• [WORK TO BE COMPLETED]:
Each line from the one holding "Where should I" through the end of the records should be returned exactly, while pictures are skipped.

>>>>

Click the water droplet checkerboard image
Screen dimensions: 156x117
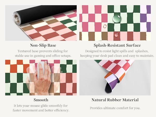(115, 23)
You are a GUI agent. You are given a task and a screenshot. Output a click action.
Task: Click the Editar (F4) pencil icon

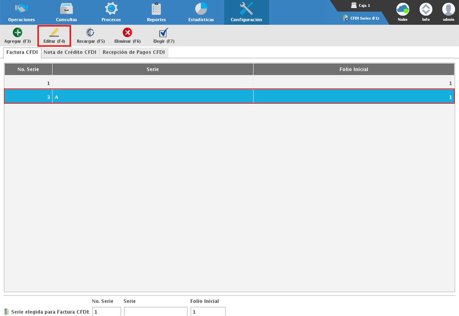(54, 33)
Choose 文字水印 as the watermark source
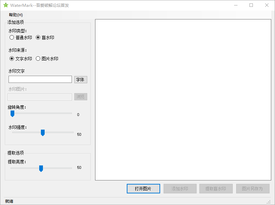The image size is (275, 205). 12,59
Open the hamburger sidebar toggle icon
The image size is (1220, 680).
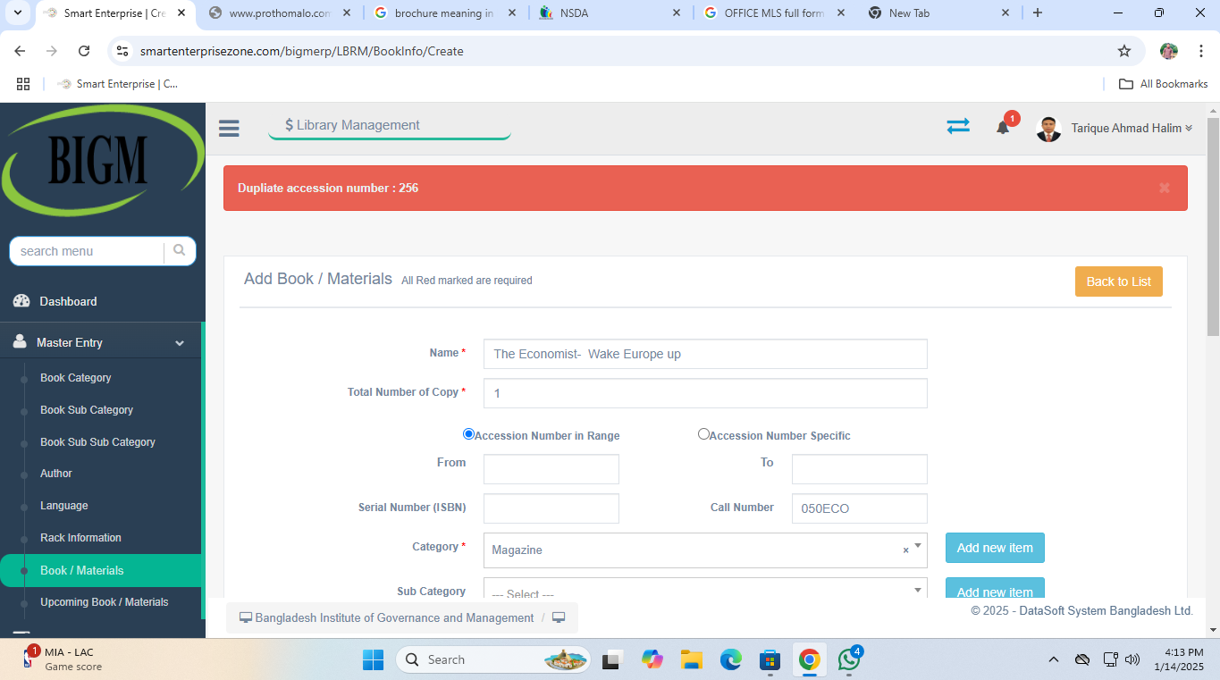click(229, 129)
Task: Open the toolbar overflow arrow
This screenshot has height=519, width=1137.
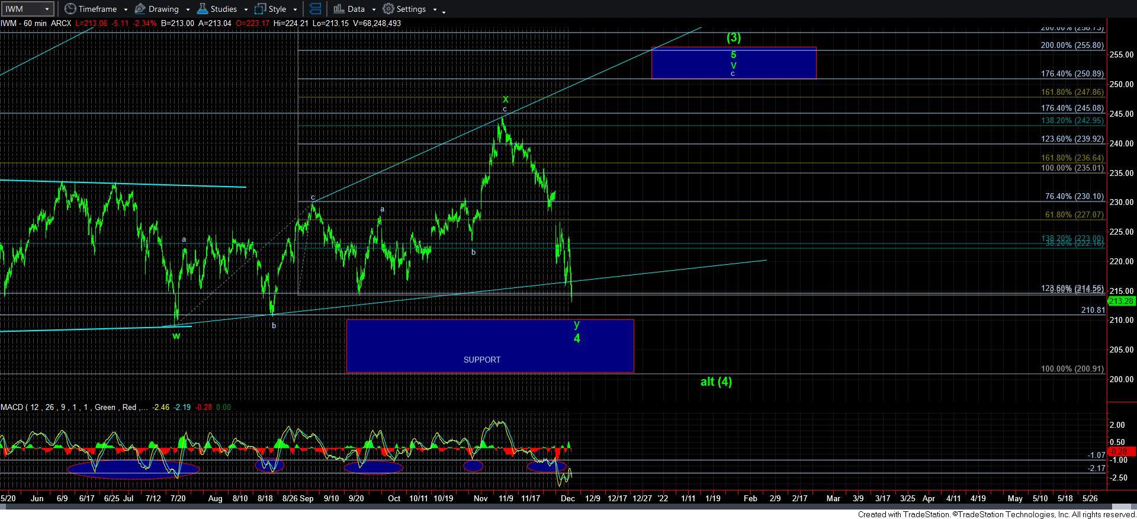Action: point(444,11)
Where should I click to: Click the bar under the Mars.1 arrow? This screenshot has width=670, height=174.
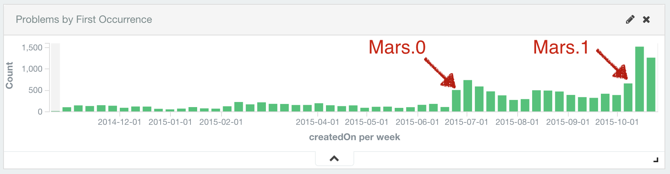tap(628, 97)
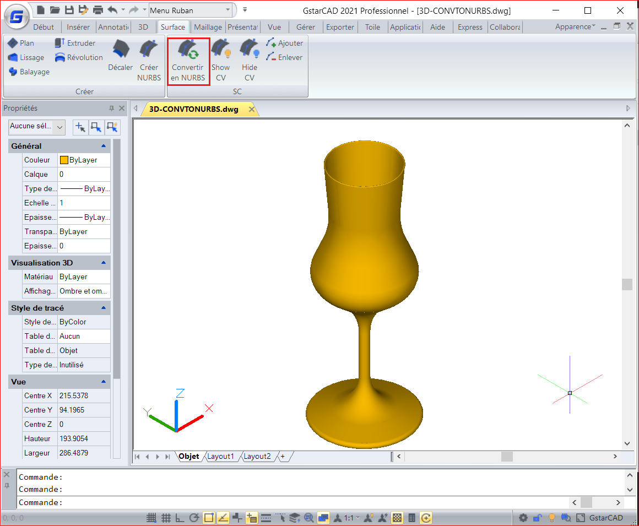The height and width of the screenshot is (526, 639).
Task: Toggle ortho mode in status bar
Action: [180, 518]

<<<<

• [ANSWER TO THE PROBLEM]:
Where should I click to: Click the bar under the Mars.1 arrow? This screenshot has width=670, height=174.
tap(628, 97)
The height and width of the screenshot is (526, 639).
Task: Toggle ortho mode in status bar
Action: [180, 518]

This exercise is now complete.